*** Begin section ***
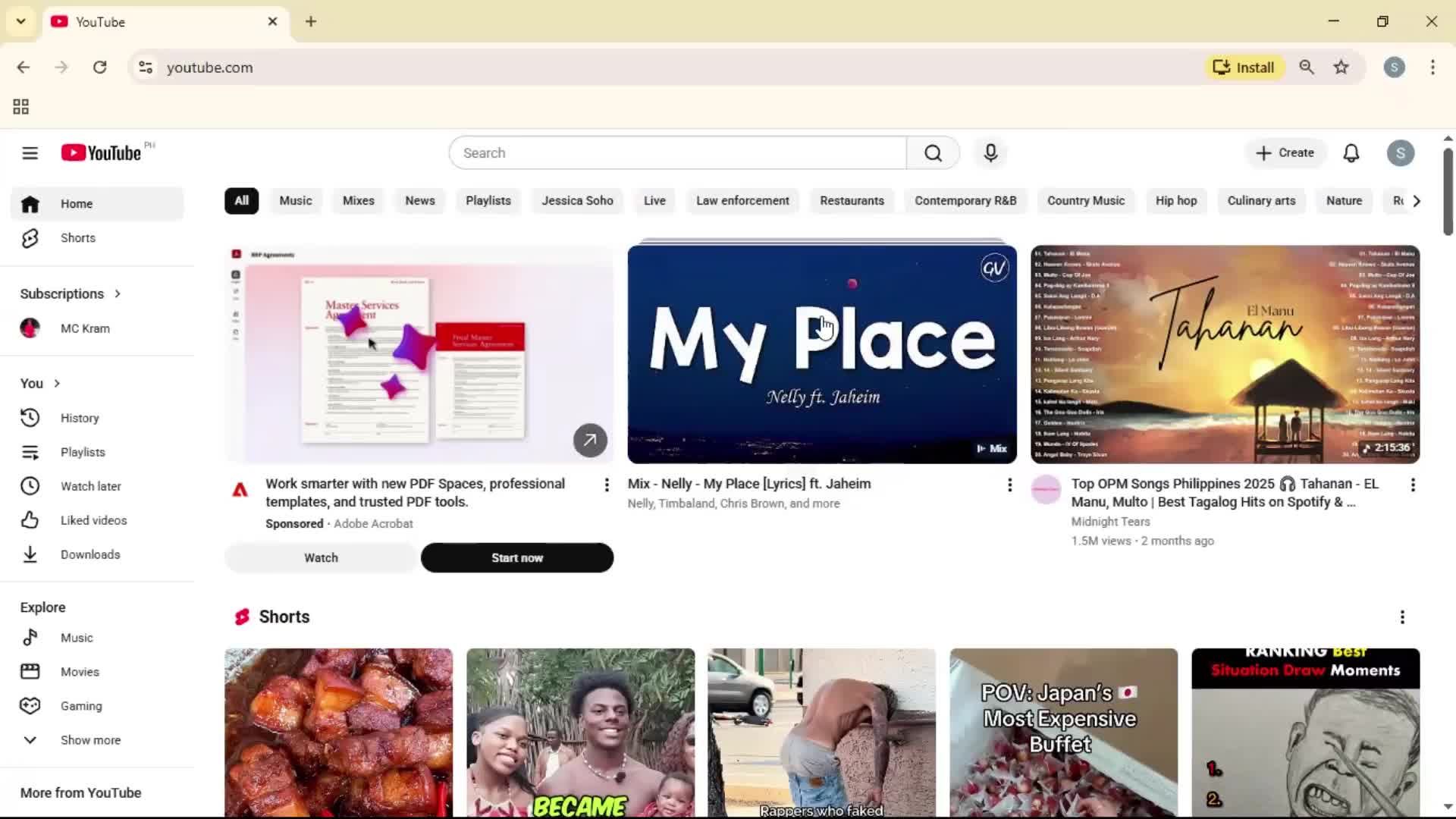This screenshot has width=1456, height=819.
Task: Open Downloads from sidebar
Action: point(89,554)
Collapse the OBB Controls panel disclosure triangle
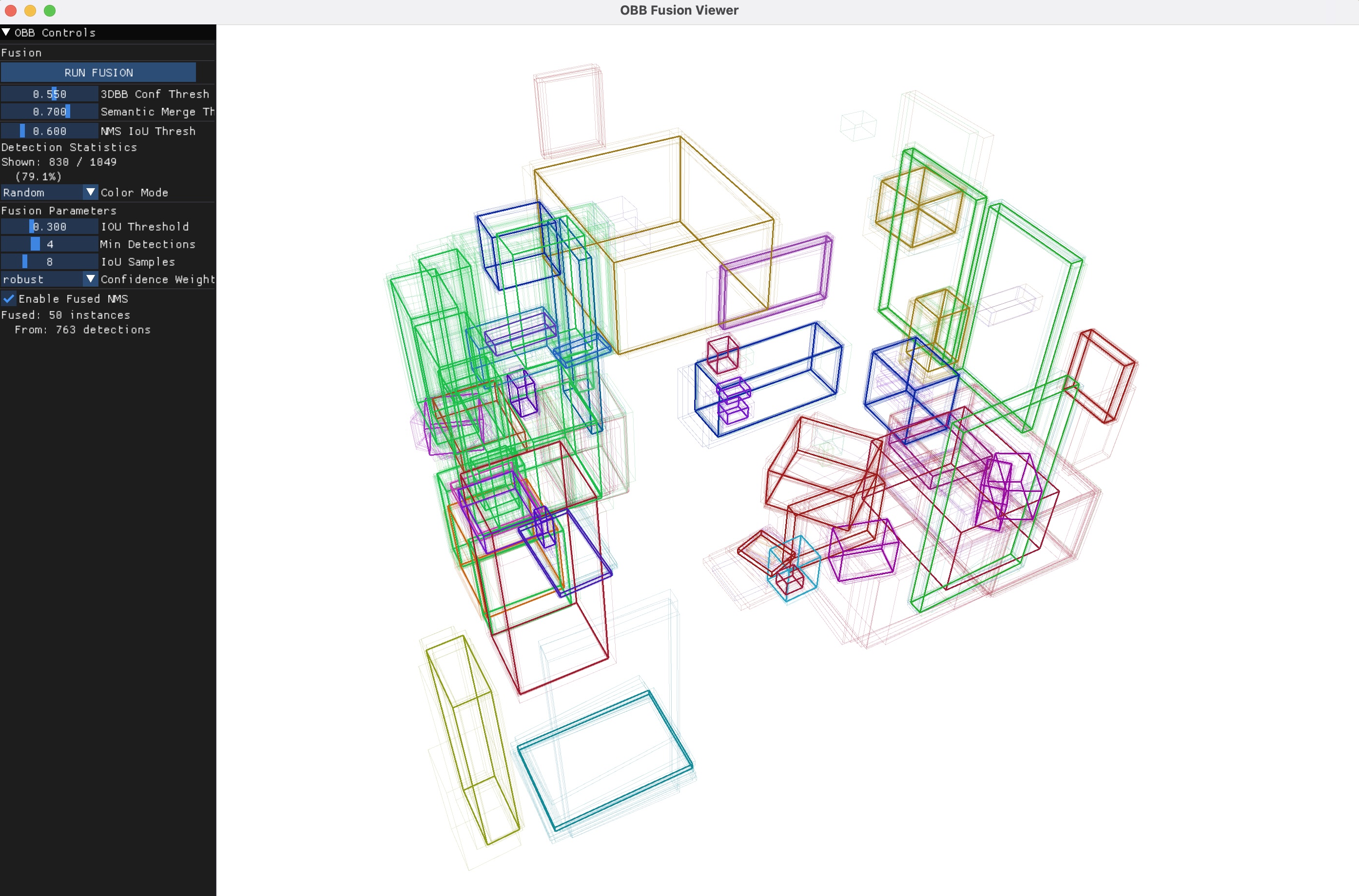1359x896 pixels. (7, 33)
*** End section ***
▸ What the exercise asks
Find the line containing "Collapse the OBB" and copy it and each line after it through the end of the material, exactly, with no pictures.

▸ Completed exercise
Collapse the OBB Controls panel disclosure triangle
1359x896 pixels. (7, 33)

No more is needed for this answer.